- [Opdracht]:
Zet de regels vanaf de regel met "This screenshot has height=1080, width=1920." tot en met de regel met "This screenshot has width=960, height=1280." om in een genummerde lijst, zonder lege regels. Neem alleen die regels op.
--- --- ---
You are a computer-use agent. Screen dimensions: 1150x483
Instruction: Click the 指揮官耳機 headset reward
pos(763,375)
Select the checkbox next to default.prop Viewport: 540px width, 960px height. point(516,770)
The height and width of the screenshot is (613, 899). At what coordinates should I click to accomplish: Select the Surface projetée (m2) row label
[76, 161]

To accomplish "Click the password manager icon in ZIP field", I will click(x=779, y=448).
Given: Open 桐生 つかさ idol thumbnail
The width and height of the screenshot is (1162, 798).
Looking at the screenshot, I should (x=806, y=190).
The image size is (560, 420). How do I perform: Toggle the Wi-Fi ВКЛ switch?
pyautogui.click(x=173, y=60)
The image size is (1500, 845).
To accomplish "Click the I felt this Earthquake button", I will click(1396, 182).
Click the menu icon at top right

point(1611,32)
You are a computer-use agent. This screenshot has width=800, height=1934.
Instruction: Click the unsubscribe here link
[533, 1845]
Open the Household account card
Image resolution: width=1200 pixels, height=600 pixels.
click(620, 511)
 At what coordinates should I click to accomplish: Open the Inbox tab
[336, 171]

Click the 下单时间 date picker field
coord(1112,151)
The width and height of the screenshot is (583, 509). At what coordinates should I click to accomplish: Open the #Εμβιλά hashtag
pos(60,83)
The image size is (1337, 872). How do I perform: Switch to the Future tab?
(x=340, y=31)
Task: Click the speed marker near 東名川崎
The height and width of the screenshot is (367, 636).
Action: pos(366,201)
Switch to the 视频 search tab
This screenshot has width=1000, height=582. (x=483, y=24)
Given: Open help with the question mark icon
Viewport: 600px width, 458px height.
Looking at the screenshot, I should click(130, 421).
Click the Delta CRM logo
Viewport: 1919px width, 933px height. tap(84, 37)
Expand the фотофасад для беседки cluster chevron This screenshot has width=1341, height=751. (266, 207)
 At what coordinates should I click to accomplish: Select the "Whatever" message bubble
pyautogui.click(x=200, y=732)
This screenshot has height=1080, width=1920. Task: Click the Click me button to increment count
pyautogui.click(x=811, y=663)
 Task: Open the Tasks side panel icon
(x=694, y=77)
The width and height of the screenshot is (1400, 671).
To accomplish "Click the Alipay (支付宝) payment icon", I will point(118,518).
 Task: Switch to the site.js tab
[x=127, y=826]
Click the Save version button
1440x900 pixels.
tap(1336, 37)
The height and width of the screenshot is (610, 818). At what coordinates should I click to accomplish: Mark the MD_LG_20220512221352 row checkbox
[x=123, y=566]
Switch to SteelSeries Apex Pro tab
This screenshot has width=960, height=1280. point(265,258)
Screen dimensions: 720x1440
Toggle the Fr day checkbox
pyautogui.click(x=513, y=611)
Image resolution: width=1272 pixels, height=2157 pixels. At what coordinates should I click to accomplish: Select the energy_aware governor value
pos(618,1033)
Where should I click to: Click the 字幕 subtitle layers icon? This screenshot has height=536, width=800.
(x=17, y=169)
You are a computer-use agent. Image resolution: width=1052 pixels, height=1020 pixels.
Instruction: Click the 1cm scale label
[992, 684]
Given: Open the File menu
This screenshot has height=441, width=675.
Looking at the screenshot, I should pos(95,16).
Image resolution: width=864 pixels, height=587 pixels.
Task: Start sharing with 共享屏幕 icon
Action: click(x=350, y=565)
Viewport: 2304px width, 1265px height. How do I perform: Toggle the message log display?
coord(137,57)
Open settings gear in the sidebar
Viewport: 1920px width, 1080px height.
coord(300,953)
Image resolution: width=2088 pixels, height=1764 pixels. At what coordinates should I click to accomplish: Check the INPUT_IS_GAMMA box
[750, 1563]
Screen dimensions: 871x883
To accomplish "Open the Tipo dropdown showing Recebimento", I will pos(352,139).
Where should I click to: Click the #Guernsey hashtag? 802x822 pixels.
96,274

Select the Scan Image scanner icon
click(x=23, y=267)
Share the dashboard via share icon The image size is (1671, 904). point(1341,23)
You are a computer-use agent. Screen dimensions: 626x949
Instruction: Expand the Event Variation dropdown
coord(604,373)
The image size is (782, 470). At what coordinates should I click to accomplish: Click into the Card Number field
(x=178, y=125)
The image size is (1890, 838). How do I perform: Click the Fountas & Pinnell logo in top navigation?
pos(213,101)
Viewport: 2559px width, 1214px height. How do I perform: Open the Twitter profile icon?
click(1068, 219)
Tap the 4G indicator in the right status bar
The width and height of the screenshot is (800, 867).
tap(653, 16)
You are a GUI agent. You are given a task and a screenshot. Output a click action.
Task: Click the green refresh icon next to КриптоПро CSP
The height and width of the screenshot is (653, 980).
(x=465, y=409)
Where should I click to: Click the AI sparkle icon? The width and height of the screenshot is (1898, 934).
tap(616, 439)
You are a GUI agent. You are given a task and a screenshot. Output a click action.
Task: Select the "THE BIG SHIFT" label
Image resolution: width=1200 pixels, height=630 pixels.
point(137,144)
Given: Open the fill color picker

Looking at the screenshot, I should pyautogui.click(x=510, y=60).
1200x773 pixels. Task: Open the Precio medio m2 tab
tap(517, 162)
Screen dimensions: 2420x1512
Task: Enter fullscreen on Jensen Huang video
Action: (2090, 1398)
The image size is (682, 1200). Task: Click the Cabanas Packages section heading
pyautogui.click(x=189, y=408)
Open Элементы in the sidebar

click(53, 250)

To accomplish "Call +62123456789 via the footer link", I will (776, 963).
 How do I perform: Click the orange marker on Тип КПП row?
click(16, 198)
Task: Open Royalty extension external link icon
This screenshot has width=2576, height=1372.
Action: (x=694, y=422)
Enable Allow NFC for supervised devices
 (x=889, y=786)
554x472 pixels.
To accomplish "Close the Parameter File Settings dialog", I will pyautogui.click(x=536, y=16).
--- --- ---
- [Uitkomst]:
1. This screenshot has height=1080, width=1920. Task: Click the Click me button to increment count
2. pyautogui.click(x=811, y=663)
3.  Task: Open the Tasks side panel icon
4. (x=694, y=77)
5. The width and height of the screenshot is (1400, 671).
6. To accomplish "Click the Alipay (支付宝) payment icon", I will point(118,518).
7.  Task: Switch to the site.js tab
8. [x=127, y=826]
9. Click the Save version button
10. 1440x900 pixels.
11. tap(1336, 37)
12. The height and width of the screenshot is (610, 818). At what coordinates should I click to accomplish: Mark the MD_LG_20220512221352 row checkbox
13. [x=123, y=566]
14. Switch to SteelSeries Apex Pro tab
15. This screenshot has width=960, height=1280. point(265,258)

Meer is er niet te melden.